● BRIEF:
Show each line of the records in which the word "scrollbar" occurs.

● LISTED RECORDS:
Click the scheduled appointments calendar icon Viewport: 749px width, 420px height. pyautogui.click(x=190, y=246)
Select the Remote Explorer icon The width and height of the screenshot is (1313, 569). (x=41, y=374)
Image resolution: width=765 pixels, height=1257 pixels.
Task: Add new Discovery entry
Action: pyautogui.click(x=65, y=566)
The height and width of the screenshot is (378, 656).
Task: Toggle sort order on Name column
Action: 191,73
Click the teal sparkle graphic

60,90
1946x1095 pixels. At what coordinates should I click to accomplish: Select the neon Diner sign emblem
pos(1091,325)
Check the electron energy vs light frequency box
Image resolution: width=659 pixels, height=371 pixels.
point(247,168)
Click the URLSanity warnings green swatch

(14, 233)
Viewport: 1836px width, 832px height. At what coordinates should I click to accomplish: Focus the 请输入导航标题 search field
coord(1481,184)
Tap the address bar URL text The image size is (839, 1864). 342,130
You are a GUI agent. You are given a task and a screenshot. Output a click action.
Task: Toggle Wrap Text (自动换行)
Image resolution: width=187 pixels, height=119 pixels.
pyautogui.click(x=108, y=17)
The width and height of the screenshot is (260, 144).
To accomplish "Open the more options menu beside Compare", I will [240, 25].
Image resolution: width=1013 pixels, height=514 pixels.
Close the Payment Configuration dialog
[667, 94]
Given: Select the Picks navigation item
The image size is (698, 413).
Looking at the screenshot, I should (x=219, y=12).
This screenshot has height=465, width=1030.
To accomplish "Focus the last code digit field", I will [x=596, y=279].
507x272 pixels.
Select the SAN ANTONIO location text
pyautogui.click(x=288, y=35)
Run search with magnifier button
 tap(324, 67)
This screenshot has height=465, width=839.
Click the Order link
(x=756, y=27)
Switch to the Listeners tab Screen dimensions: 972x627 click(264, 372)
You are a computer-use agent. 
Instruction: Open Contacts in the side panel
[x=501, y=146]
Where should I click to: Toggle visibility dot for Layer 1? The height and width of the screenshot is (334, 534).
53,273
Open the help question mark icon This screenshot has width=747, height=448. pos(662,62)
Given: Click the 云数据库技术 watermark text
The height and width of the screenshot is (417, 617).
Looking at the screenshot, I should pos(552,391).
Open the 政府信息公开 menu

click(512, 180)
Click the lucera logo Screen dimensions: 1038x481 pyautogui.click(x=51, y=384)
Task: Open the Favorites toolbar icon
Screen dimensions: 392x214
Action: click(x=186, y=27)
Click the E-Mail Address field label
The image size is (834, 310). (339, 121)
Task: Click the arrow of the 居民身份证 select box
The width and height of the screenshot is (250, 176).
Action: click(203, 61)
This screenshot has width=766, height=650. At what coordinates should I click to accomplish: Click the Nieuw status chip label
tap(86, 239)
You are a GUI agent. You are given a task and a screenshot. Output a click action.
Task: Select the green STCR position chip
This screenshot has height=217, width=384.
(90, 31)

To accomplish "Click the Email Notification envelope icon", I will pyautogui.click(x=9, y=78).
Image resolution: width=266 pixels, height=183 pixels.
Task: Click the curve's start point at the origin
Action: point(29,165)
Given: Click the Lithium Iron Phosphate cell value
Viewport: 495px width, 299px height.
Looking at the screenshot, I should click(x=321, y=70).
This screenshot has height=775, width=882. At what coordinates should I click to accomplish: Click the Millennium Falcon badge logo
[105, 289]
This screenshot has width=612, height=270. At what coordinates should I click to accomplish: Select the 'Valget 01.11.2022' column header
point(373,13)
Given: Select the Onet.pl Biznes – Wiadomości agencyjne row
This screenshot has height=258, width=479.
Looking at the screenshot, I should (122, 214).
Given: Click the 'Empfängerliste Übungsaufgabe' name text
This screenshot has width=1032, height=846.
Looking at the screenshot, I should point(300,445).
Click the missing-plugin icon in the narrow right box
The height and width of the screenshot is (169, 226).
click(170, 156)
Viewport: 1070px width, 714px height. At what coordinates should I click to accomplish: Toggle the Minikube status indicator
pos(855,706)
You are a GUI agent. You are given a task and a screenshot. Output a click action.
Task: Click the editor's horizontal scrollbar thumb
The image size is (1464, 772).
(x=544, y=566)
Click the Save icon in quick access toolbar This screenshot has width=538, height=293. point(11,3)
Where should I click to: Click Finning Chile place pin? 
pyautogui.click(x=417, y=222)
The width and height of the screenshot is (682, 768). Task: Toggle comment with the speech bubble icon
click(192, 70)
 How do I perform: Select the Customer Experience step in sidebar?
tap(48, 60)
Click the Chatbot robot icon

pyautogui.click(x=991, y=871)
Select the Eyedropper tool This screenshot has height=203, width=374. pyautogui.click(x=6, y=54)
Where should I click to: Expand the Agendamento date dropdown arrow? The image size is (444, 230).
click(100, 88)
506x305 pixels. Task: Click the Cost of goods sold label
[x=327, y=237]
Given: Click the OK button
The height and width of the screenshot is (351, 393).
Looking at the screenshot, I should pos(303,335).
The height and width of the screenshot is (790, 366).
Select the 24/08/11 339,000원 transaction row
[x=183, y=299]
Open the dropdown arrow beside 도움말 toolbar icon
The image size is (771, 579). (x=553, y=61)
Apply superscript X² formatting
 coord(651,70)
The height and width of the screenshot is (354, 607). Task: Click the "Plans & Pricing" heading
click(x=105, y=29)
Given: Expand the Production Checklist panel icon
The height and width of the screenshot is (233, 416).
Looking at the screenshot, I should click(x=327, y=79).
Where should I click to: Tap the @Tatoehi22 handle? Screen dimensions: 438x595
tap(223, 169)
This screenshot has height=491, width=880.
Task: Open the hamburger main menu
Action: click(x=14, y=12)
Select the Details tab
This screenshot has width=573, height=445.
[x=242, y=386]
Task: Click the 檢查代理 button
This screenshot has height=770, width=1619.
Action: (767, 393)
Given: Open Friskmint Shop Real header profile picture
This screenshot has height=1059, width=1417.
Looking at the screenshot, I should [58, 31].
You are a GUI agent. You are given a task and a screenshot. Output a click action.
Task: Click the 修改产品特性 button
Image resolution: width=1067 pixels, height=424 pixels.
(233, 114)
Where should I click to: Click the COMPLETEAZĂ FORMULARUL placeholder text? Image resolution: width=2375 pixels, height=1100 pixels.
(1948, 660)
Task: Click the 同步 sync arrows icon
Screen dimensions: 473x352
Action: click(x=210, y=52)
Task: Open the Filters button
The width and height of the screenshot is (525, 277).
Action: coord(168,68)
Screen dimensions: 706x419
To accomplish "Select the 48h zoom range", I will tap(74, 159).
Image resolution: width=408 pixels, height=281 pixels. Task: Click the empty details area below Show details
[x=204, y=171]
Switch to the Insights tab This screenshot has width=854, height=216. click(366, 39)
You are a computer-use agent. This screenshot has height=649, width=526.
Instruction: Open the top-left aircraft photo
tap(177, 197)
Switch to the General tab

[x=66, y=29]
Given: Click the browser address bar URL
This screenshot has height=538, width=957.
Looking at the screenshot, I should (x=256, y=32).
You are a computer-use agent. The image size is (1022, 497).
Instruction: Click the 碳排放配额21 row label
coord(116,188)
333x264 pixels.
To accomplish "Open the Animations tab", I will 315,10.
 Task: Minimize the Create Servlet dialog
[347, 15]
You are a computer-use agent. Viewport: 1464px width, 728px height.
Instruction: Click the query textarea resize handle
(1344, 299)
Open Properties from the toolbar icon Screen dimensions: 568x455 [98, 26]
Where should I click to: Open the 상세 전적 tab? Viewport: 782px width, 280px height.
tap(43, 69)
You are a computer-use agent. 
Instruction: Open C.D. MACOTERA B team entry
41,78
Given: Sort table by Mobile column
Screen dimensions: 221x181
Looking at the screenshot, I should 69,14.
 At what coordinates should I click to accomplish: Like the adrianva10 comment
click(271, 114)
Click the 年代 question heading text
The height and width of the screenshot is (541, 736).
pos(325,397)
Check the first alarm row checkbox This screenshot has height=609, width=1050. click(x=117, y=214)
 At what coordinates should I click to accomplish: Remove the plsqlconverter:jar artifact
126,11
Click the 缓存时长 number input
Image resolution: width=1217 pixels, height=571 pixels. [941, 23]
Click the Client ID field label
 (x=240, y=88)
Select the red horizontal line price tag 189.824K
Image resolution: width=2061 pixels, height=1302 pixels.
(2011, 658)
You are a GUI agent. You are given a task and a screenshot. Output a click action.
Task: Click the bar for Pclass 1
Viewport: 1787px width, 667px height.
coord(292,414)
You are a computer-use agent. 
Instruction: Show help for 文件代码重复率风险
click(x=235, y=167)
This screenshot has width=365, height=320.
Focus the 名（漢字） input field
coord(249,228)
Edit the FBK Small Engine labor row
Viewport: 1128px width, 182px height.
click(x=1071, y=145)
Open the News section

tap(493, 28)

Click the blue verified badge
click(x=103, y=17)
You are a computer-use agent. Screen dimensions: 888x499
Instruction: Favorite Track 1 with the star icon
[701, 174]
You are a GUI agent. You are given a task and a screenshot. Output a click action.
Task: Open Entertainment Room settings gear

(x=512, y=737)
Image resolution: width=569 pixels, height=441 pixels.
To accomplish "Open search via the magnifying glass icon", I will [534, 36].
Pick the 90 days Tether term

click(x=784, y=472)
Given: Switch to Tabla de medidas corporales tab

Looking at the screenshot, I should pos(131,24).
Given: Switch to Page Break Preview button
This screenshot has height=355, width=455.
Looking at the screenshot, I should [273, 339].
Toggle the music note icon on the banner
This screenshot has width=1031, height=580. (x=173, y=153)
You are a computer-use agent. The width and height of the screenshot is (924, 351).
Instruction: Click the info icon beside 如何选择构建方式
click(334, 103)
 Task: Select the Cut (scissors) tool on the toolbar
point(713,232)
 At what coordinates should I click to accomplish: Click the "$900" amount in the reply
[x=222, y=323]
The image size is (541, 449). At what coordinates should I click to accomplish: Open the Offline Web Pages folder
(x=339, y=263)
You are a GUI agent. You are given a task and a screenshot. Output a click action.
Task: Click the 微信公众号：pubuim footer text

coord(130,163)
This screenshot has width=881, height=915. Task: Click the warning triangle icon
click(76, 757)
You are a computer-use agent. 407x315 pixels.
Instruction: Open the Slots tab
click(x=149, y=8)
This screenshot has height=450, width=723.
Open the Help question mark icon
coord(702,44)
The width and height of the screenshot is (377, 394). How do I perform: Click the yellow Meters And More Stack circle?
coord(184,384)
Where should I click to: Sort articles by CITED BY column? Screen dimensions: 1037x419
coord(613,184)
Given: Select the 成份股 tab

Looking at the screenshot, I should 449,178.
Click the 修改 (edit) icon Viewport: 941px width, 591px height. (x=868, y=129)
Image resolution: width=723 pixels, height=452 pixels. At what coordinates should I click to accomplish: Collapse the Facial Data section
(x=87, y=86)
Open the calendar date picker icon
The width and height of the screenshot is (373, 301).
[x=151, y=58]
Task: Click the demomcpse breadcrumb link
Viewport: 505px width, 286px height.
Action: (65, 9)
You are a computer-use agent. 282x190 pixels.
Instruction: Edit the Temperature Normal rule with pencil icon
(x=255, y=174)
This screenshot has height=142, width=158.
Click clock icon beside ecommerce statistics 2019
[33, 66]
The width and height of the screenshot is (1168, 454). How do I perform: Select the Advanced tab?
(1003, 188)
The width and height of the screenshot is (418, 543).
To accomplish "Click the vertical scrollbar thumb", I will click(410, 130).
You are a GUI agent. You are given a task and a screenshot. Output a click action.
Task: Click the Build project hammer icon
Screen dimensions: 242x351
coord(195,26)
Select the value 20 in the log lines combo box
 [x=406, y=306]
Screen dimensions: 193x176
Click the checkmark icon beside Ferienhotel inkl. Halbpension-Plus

● RESULT OF THIS TASK:
Task: Click the editor's horizontal scrollbar thumb
To accomplish "Click the vertical scrollbar thumb", I will click(410, 130).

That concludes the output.